GUWAHATI
Prime Minister Narendra Modi’s visit may bring speed sensors on a highway flanking the Kaziranga National Park and Tiger Reserve back to life.
The Prime Minister is scheduled to visit the 119-year-old park, a UNESCO World Heritage Site and home to about 65% of the world’s one-horned rhino population, for two days on March 8.
Six speed sensors worth ₹16 crore were installed in June 2022 at four animal corridors along a 44 km stretch of National Highway 37 to prevent vehicles from accelerating beyond 40 km per hour. This was to prevent animals crossing the highway, particularly during the high floods, from being run over by speeding vehicles.
A good number of animals, mostly deer, and occasionally rhinos, get killed by speeding vehicles on the highway every year.
There are nine designated corridors – Panbari, Haldhibari, Bagori, Harmati, Kanchanjuri, Hatidandi, Deosur, Chirang, and Amguri – for animals to move between the national park and the Karbi Anglong hills across the highway. Two speed guns each were installed at Panbari and Haldhibari, and one each at Deosur and Amguri.
The sensors started becoming dysfunctional in February 2023 before “going dead”, environment activists said. These functioned occasionally thereafter, especially when VVIPs of the country and abroad visited the park.
Assam Forest Department officials said the main reason why the sensors have not been functioning is because the vendors operating them have not been paid. The sensors are being handled by a Hyderabad-based firm.
“I think we are finally getting the funds. The speed sensors should be operational in about a week,” a senior official said, declining to be quoted.
“The arterial NH37 connects different parts of Assam, and Assam with other States in the northeast. But it cuts across critical wildlife corridors. The National Green Tribunal had, therefore, directed the installation of animal sensors at Kaziranga National Park,” Assam-based environment activist Rohit Choudhury said.

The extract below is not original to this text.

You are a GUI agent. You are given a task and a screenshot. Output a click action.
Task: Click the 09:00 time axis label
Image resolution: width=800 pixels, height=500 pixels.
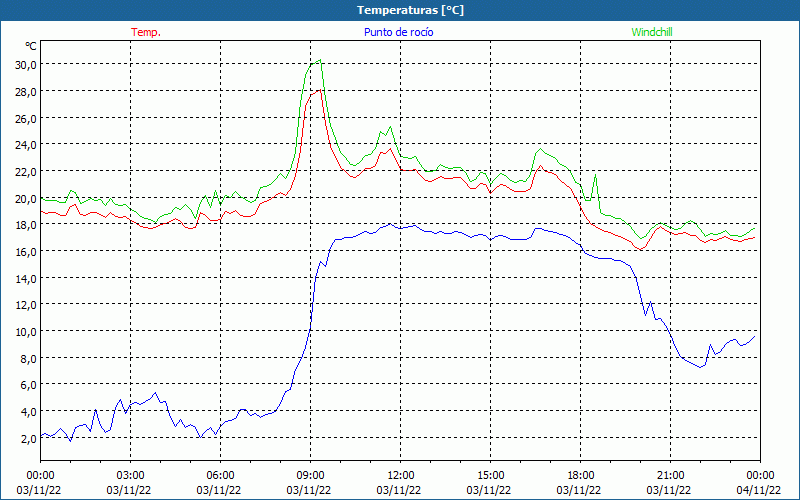pos(310,475)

“The sensors were installed but the political bosses, bureaucracy, and the officers have been apathetic in ensuring they function,” he added.
On December 18, 2023, Mr Choudhury sounded the Ministry of Environment, Forest, and Climate Change on the dysfunctional speed sensors at Kaziranga that were supposed to work 24X7. He said the sensor cameras placed at the Kanchanjuri corridor were removed for reasons known only to the Forest Department.
The MoEF&CC wrote to the Assam government on January 18, asking it to enquire into the allegations made by Mr. Choudhury and furnish a detailed action taken report. The government wrote a similar letter to Assam’s Principal Chief Conservator of Forests and Head of Forest Force seeking action at the earliest.